Here we report on the development of a discriminatory real-time assay for the rapid identification of Burkholderia pseudomallei isolates and the evaluation of this assay for sensitivity against related species and detection in spiked human blood samples. The assay targets a 115-base-pair region within orf2 of the B. pseudomallei type III secretion system gene cluster and distinguishes B. pseudomallei from other microbial species. Assay performance was evaluated with 224 geographically, temporally, and clinically diverse B. pseudomallei isolates from the Centers for Disease Control and Prevention strain collection. This represents the first real-time PCR for rapid and sensitive identification of B. pseudomallei that has been tested for cross-reactivity with 23 Burkholderia mallei, 5 Burkholderia thailandensis, and 35 Burkholderia and 76 non-Burkholderia organisms which have historically presented diagnostic challenges. The assay performed with 100% specificity. The limit of detection was found to be 76 femtograms of DNA (equivalent to 5.2 x 10(3) genome equivalents per ml) in a single PCR. In spiked human blood, the assay could detect as few as 8.4 x 10(3) CFU per ml. This rapid assay is a valuable tool for identification of B. pseudomallei and may improve diagnosis in regions endemic for melioidosis.
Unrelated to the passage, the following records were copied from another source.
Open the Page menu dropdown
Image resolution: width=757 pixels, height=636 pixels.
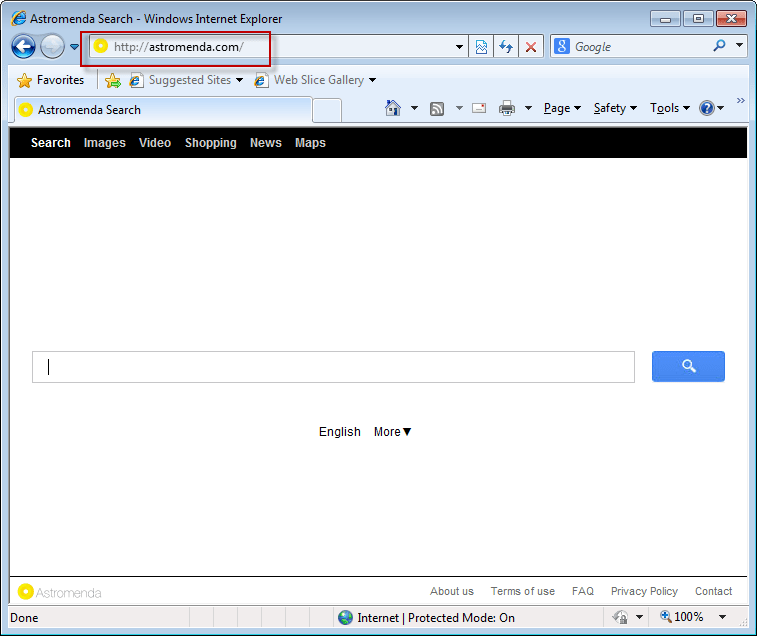click(562, 108)
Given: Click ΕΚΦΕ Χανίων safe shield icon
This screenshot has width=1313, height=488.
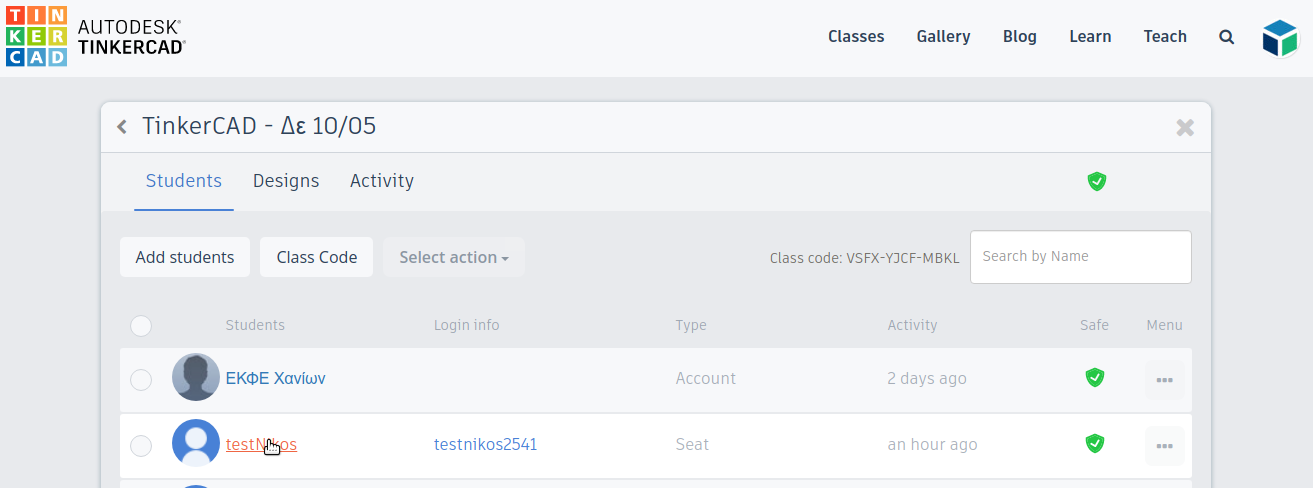Looking at the screenshot, I should [x=1095, y=378].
Preliminary evaluation of the API 20NE and RapID NF plus systems for rapid identification of Burkholderia pseudomallei and B. mallei.

We evaluated the API 20NE and the RapID NF Plus systems with 58 Burkholderia pseudomallei and 23 B. mallei strains for identification of these agents, but neither was reliable for confirmatory identification, with only 0 to 60% strains identified accurately. A greater diversity of strains in the system databases would be beneficial.

Use of 16S rRNA gene sequencing for rapid identification and differentiation of Burkholderia pseudomallei and B. mallei.

Burkholderia pseudomallei and B. mallei, the causative agents of melioidosis and glanders, respectively, are designated category B biothreat agents. Current methods for identifying these organisms rely on their phenotypic characteristics and an extensive set of biochemical reactions. We evaluated the use of 16S rRNA gene sequencing to rapidly identify these two species and differentiate them from each other as well as from closely related species and genera such as Pandoraea spp., Ralstonia spp., Burkholderia gladioli, Burkholderia cepacia, Burkholderia thailandensis, and Pseudomonas aeruginosa. We sequenced the 1.5-kb 16S rRNA gene of 56 B. pseudomallei and 23 B. mallei isolates selected to represent a wide range of temporal, geographic, and origin diversity. Among all 79 isolates, a total of 11 16S types were found based on eight positions of difference. Nine 16S types were identified in B. pseudomallei isolates based on six positions of difference, with differences ranging from 0.5 to 1.5 bp. Twenty-two of 23 B. mallei isolates showed 16S rRNA gene sequence identity and were designated 16S type 10, whereas the remaining isolate was designated type 11. This report provides a basis for rapidly identifying and differentiating B. pseudomallei and B. mallei by molecular methods.